The Trial Chamber for the International Criminal Tribunal for the former Yugoslavia has laid out its view of the law of armed conflict in Tadić; that ‘aiding and abetting includes all acts of assistance by words or acts that lend encouragement or support, as long as the requisite intent is present.’ Further, the Vasiljević trial chamber asserted that an individual incurs responsibility for the crime if ‘the accused carried out an act which consisted of practical assistance, encouragement or moral support to the principal offender of the crime.’ Other trial chambers, such as those in Furundzija and Kunarać, Kovać and Vuković support this stance.
The International Criminal Court has strengthened the law in this area by reiterating in the Taylor Judgement that an accused who participates in a ‘common plan, design or purpose’, takes part in a Joint Criminal Enterprise and is responsible for the crime even if they did not carry out the principle criminal act. The Chamber reinforced the notion that criminal responsibility through participation in a Joint Criminal Enterprise is established customary international law. Drawing on previous jurisprudence, the Chamber noted that ‘[t]he plan need not have been previously arranged or formulated, but may materialize contemporaneously’, that ‘it is not required that the Accused’s participation in the common plan is necessary or substantial, but must have made at least a “significant” contribution to the common purpose’ and that that Includes prompting another to act in a particular way.

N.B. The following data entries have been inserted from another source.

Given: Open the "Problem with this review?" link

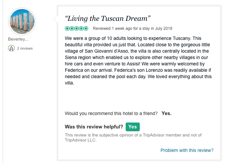Looking at the screenshot, I should pos(187,150).
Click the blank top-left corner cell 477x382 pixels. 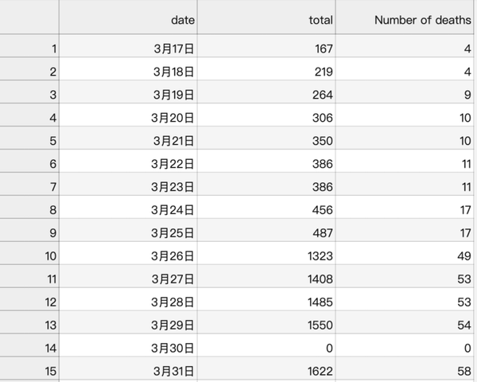tap(29, 18)
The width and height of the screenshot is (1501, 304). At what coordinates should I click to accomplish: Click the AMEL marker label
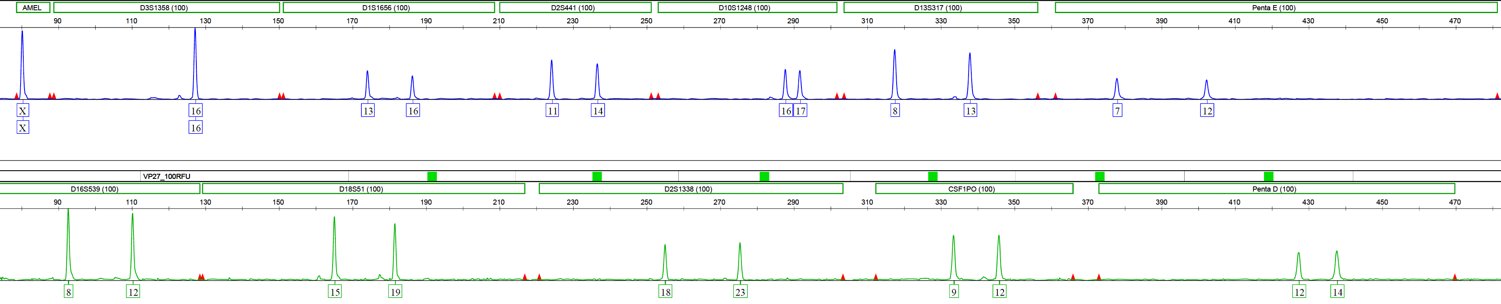(33, 8)
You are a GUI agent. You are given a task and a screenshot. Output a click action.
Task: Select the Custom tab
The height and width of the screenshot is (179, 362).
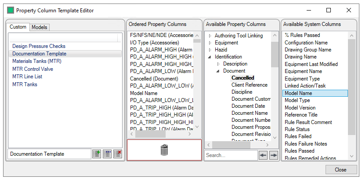(18, 27)
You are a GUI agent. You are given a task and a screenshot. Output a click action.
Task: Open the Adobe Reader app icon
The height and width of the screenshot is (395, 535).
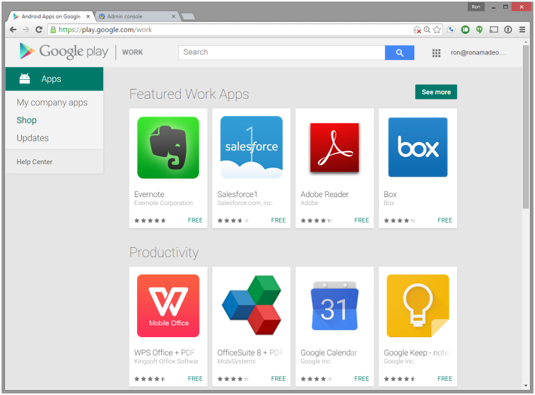click(x=334, y=147)
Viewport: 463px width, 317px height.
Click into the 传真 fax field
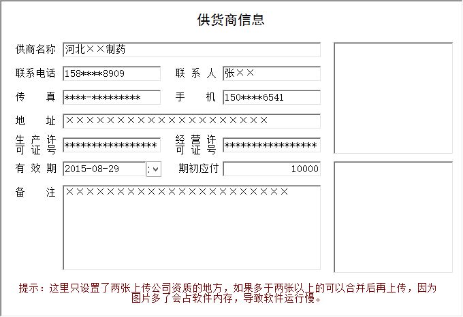(x=111, y=97)
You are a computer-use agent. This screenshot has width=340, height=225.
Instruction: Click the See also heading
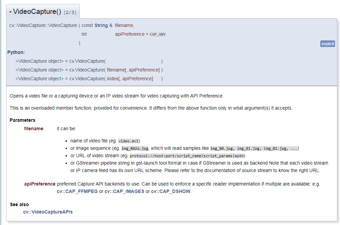[x=19, y=205]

How the words and actions of ‘Marine C’ can be seen as anything other than fulfilling the elements of a war crime is bewildering yet it is unsurprising that he walks free. The UK justice system is meant to compliment the work of the International Criminal Court and, since the signing of the Rome Statute, the former is obliged to uphold the law as practiced by the latter. And yet in a week that has cast light on the British Army’s killings of unarmed civilians in Northern Ireland we are reminded that the case of ‘Marine A’ is not isolated. The British Army commits war crimes and, looking at the evidence, the price criminal soldiers pay is small, if not nonexistent.
After an Iraqi detainee died after ‘interrogation’ from 93 injuries, Donald Payne was charged with manslaughter and inhumane treatment and found guilty of the latter, attracting the sentence of a mere 12 months in prison. Six other soldiers were acquitted due to a lack of evidence resulting from, as the judge put it, a ‘closing of ranks’.

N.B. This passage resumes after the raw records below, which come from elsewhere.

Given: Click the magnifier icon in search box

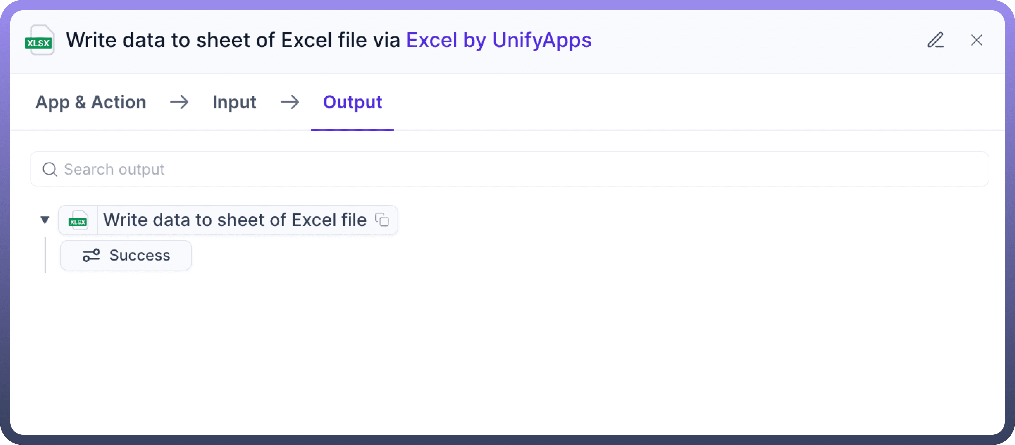Looking at the screenshot, I should (50, 169).
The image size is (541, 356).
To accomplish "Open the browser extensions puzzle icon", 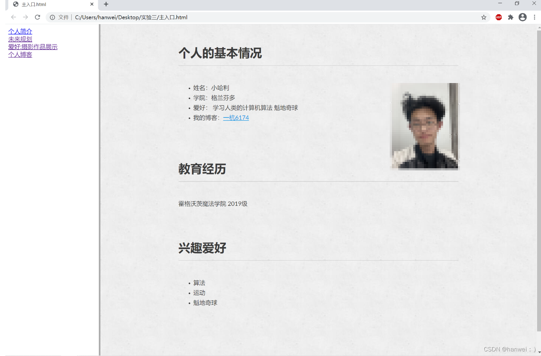I will tap(510, 17).
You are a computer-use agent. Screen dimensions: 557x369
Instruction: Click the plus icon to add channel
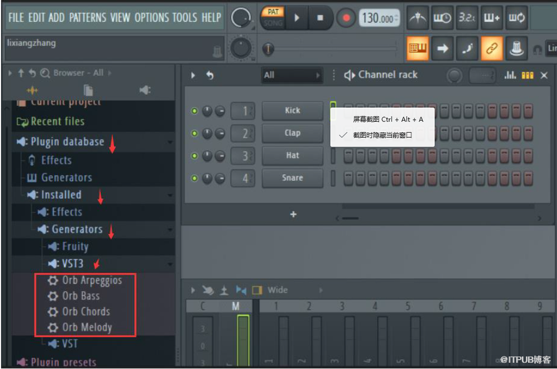pos(293,214)
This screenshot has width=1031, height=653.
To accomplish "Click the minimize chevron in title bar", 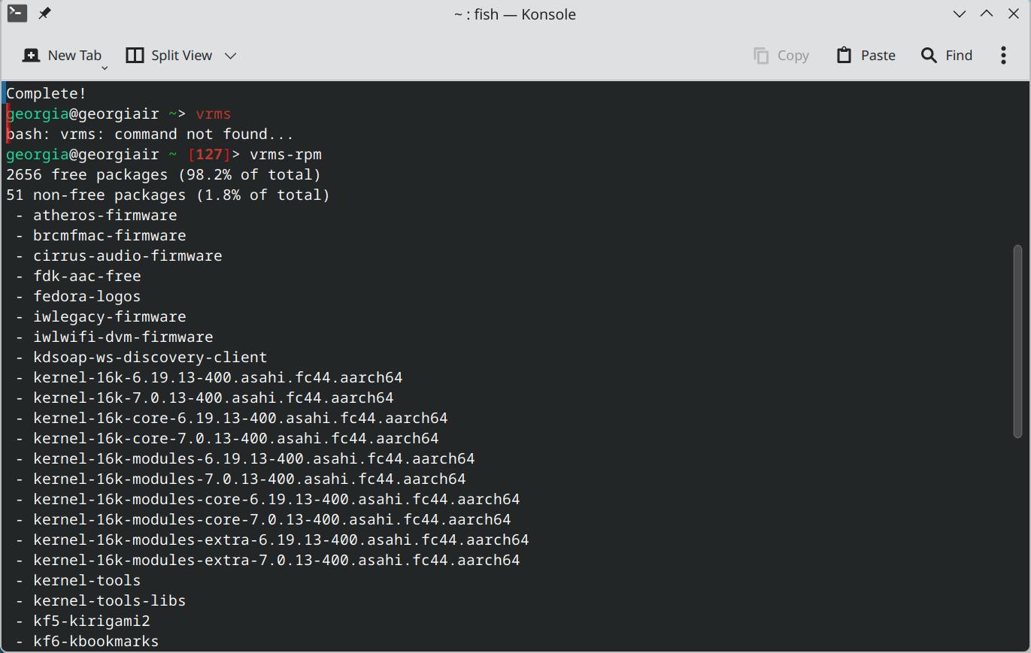I will (960, 14).

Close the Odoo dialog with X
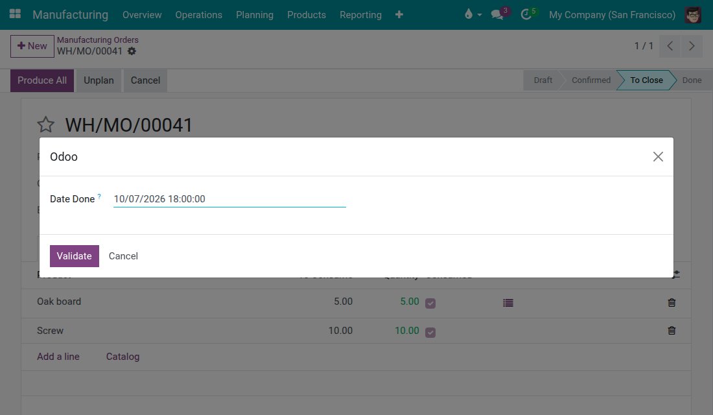(658, 156)

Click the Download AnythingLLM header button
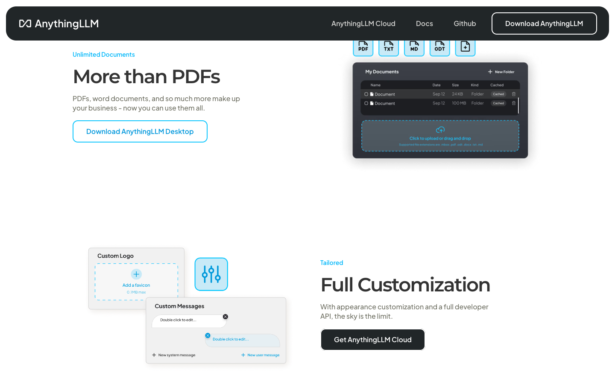click(x=544, y=23)
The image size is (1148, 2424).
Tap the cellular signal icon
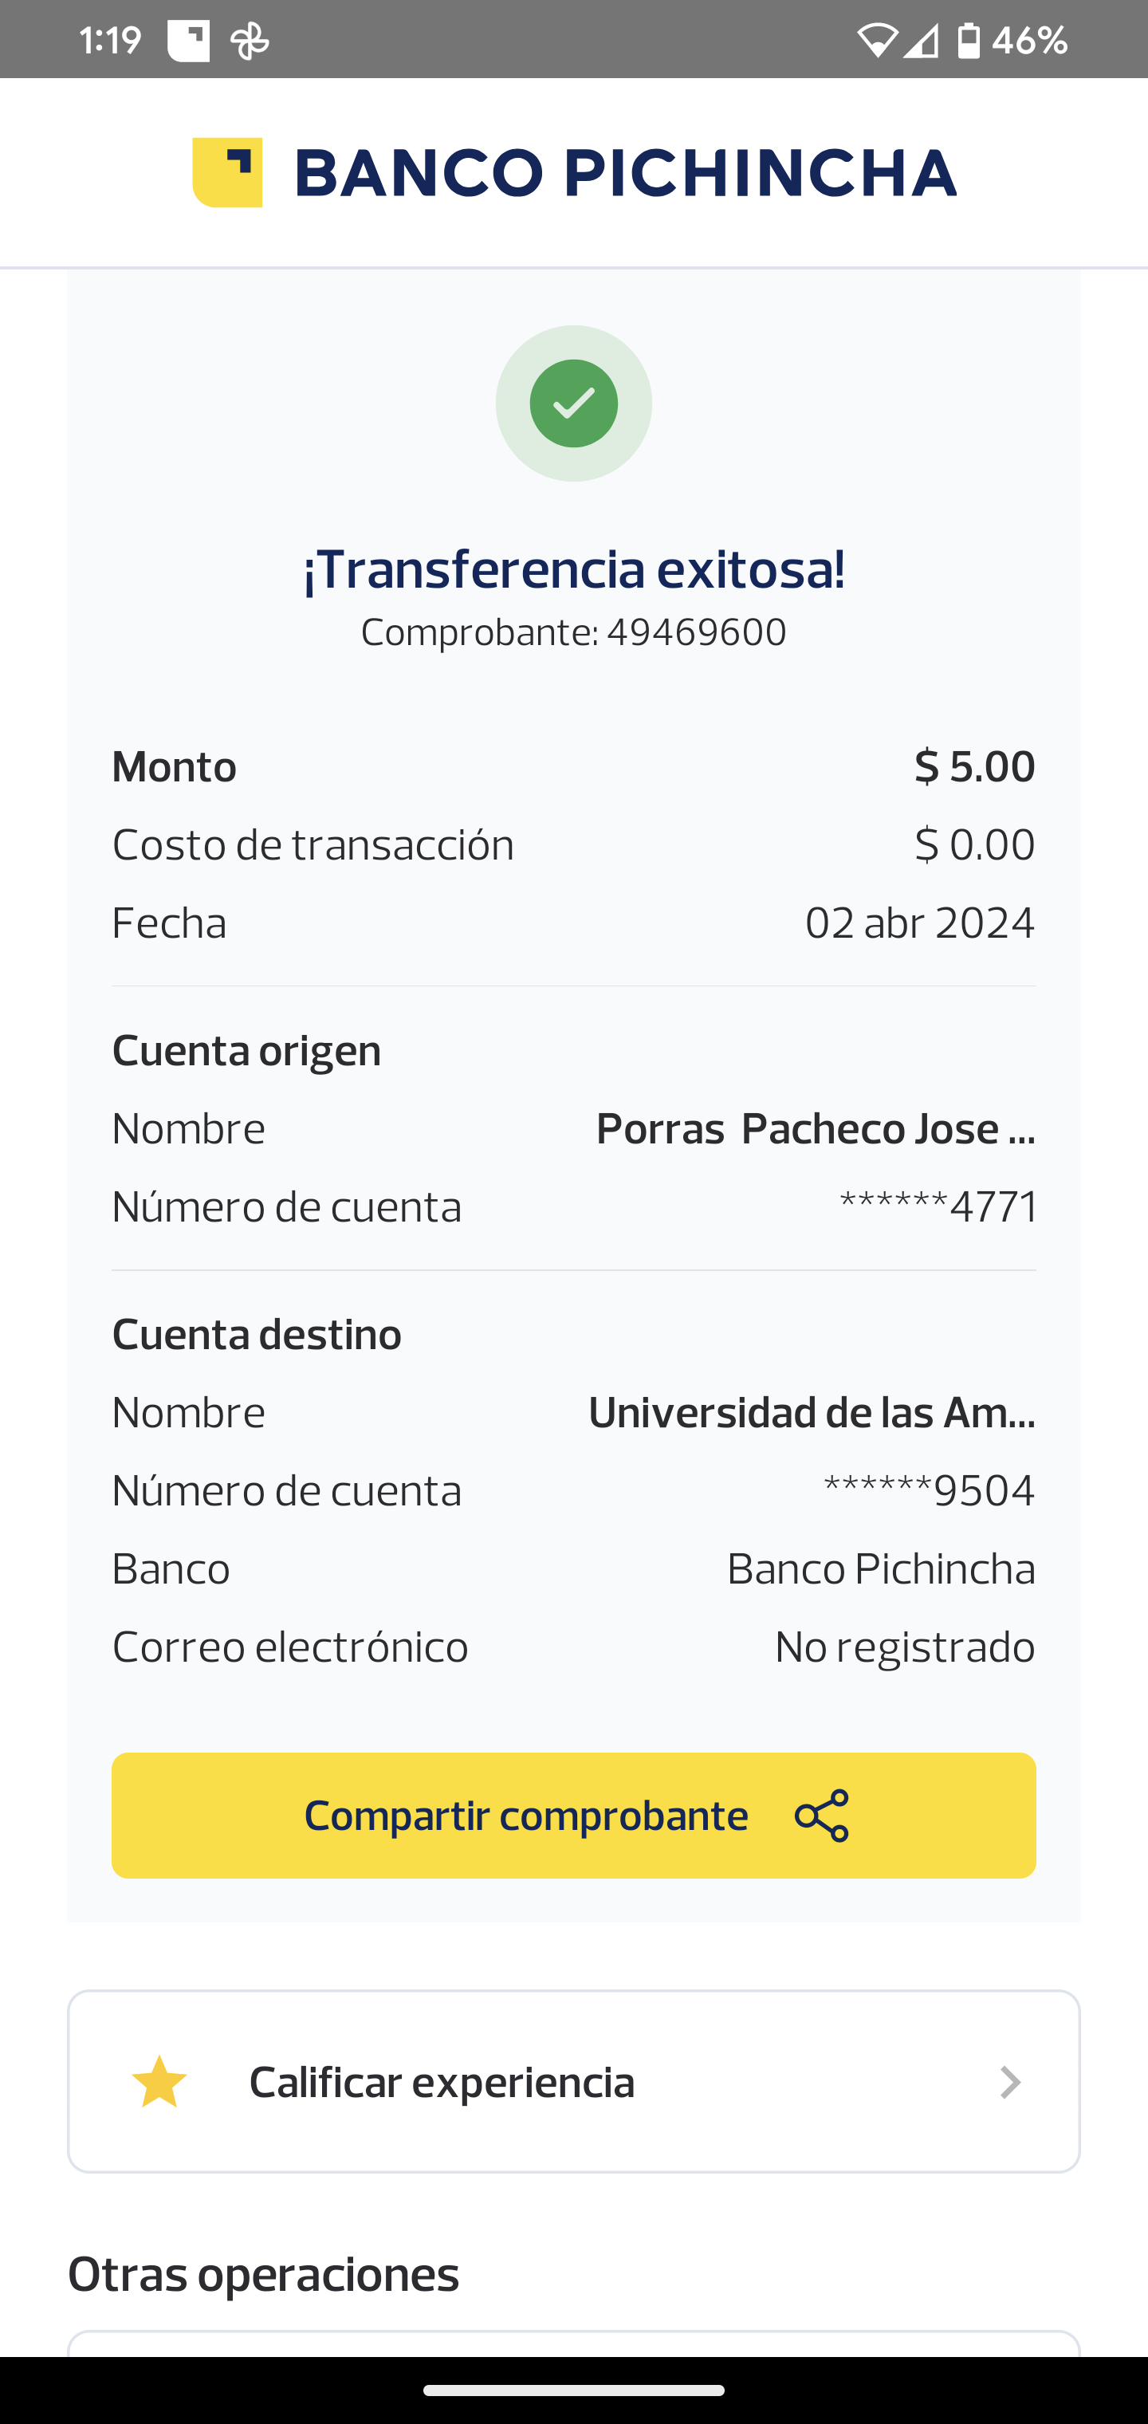coord(921,40)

Praise comes easy on these British Isles for those fighting wars in our name. Worryingly, however, such forthcoming praise, a manifestation of the national militarist epidemic, seems to cloud judgement on those who commit the most heinous crimes. Uncritical attitudes allow crimes to be brushed over, institutionally covered up without question, and for those who should have been found guilty of murder to return to active service. The murder of an unarmed Afghan is just as abhorrent as the murder of a British civilian and the fog of war is not a mitigating factor.